DIRECTIONS:
**A.** In the announcement, which newspaper ran Jones's visual coverage of the Boston-area priests in April 2020?
**B.** Rewrite the announcement starting with "Voices from the Front Lines: The Pandemic and the Humanities |" and going on through "Anthropology PhD student.", replacing "Ryan Christopher Jones" with "R. C. Jones".
**C.** Which groups of contributors does the announcement name as authors of the essays, poetry, and photographs in the book?

Voices from the Front Lines: The Pandemic and the Humanities | Ryan Christopher Jones

March 1, 2024
Photo of Ryan Christopher Jones

We're pleased to share that a recent publication from the UC Medical Humanities Press Book Series features an essay by Ryan Christopher Jones, a current Harvard Anthropology PhD student.

Jones's essay, titled "On Witnessing: Photojournalism and Visualized Trauma Photographs from the sacrament of last rites in Boston hospitals, Spring 2020," delves into early COVID coverage and the moral wrangling that comes with the witnessing of suffering for public audiences.

Jones shares:

This essay recounts my experience of documenting Covid’s initial outbreak as a photojournalist. What is the moral responsibility in using a camera to witness, document and circulate traumatic events as news? Through the lens of ‘witnessing’ I consider what it means to be present amidst suffering through the experience of both seeing and being seen. Here I primarily focus on visual coverage I did for The New York Times in April 2020 that documented a team of Boston-area priests administering the Catholic sacrament of ’the last rites’ to hospital patients dying of Covid-19. A heavy assignment, no doubt, but one that shaped and pushed my own ethical contours in this career as a photojournalist. 

This essay is among 45 voices that explore "questions of triage, conflicting patient and family needs, personal mental and physical health struggles, and bioethical and societal questions about how to live, and assist others, in a world-altering pandemic" through essays, poetry, and photographs from frontline healthcare workers, medical educators, healthcare administrators, journalists, anthropologists, historians, ethicists, and more. The book, Voices from the Front Lines: The Pandemic and the Humanities, provides a multi-layered look into the many ways the COVID-19 pandemic affected the lives and collective wellbeing of healthcare workers and medical humanities experts.

Stored data entries:
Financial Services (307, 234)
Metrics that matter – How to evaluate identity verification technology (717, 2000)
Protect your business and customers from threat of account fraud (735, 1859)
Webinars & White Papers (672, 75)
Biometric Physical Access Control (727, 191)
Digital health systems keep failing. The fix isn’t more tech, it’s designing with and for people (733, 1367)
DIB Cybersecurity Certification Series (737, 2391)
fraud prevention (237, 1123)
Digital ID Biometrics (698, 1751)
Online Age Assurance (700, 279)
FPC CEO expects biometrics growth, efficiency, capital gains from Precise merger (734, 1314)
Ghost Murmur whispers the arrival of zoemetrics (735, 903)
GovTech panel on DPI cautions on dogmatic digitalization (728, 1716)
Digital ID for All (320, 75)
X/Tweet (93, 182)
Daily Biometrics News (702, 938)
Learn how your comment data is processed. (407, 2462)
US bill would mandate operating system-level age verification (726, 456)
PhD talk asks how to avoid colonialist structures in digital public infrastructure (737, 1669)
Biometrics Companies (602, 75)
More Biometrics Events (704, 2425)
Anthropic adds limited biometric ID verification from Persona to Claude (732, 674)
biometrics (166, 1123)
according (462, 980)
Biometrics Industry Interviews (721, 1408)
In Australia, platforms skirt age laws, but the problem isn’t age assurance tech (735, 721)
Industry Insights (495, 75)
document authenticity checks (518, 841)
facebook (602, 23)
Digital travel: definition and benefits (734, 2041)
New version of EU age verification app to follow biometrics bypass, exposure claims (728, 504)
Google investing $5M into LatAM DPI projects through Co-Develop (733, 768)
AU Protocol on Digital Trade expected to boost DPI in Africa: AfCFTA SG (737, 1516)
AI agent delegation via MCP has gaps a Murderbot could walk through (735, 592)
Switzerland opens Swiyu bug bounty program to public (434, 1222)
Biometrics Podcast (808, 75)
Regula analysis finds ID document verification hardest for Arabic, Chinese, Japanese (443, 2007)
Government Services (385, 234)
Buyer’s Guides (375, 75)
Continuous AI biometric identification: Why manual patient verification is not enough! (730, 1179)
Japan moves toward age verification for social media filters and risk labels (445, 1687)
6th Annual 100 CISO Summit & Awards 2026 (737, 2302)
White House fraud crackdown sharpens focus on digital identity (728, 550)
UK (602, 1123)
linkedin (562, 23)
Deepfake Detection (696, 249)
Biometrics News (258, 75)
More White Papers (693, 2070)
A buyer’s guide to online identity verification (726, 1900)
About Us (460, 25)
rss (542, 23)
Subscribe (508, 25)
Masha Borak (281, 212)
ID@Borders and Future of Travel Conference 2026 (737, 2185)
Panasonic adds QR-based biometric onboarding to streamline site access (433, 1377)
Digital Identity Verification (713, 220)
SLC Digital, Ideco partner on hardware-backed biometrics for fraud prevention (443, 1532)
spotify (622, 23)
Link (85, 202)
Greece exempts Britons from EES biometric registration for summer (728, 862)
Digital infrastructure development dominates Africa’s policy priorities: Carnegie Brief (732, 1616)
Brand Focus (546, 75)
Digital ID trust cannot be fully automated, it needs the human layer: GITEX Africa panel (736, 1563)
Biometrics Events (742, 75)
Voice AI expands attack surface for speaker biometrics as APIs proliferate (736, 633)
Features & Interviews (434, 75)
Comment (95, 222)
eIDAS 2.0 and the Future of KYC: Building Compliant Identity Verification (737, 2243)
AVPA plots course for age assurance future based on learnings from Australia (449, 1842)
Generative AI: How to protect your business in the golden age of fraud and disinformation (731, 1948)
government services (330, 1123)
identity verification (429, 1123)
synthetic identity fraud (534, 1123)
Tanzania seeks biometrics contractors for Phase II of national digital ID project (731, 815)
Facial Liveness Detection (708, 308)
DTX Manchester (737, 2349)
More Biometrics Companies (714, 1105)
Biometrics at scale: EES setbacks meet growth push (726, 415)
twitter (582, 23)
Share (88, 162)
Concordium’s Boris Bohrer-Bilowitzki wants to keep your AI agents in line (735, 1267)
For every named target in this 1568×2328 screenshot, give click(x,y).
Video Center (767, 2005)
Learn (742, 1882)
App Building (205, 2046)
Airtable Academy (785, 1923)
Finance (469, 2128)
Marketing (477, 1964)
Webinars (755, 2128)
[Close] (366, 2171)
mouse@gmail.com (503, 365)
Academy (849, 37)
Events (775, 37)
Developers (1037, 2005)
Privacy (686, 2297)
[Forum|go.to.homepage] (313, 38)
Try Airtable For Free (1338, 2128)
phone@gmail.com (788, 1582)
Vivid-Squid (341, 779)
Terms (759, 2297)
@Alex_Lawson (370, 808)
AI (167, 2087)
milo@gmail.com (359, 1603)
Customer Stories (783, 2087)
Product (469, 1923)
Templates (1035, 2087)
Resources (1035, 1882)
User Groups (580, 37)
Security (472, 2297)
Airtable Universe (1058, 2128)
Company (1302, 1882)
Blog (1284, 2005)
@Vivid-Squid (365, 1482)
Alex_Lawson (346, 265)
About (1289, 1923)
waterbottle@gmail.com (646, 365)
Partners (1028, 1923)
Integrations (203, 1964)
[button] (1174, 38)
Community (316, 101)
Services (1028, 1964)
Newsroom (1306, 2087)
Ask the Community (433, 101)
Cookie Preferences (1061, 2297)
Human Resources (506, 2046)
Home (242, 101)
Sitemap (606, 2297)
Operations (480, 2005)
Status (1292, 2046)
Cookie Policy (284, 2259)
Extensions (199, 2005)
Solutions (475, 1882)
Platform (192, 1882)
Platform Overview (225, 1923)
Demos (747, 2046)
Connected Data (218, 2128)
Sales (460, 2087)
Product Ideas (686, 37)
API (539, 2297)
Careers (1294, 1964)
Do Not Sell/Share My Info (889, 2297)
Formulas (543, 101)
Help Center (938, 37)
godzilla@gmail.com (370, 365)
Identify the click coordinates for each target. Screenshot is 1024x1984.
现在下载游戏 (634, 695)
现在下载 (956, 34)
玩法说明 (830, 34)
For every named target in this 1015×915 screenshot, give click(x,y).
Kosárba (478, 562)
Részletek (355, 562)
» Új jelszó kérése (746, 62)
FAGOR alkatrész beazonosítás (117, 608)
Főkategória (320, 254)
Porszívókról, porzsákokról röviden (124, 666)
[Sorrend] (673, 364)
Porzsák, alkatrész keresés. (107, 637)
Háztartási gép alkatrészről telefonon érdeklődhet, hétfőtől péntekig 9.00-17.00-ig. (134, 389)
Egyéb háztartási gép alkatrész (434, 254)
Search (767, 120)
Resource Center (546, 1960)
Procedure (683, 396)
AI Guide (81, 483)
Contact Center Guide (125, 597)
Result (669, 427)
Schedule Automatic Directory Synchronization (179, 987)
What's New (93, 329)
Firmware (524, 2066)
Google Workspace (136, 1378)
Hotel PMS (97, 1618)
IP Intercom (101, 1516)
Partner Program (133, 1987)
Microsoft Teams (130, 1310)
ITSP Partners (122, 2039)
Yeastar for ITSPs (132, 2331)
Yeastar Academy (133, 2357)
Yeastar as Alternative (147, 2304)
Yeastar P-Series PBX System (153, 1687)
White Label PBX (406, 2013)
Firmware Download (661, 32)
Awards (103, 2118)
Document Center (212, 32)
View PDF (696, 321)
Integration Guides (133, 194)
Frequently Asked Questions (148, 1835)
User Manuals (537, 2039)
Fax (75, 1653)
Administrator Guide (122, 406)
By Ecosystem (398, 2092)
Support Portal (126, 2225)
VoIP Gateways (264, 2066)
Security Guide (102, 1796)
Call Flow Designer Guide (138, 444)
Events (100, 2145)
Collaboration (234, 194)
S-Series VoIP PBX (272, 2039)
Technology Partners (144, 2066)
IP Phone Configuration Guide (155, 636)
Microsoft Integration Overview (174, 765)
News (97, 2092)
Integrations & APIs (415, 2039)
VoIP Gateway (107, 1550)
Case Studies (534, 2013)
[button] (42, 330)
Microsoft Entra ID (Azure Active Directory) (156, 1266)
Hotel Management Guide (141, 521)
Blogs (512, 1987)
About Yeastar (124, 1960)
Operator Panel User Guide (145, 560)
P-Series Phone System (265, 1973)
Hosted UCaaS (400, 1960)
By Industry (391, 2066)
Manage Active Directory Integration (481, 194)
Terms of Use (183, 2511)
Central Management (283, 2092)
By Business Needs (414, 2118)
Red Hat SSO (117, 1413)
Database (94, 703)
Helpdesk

ANSWERS TO THE EXERCISE:
**A.** The New York Times

**B.**
Voices from the Front Lines: The Pandemic and the Humanities | R. C. Jones

March 1, 2024
Photo of R. C. Jones

We're pleased to share that a recent publication from the UC Medical Humanities Press Book Series features an essay by R. C. Jones, a current Harvard Anthropology PhD student.

**C.** Frontline healthcare workers, medical educators, healthcare administrators, journalists, anthropologists, historians, ethicists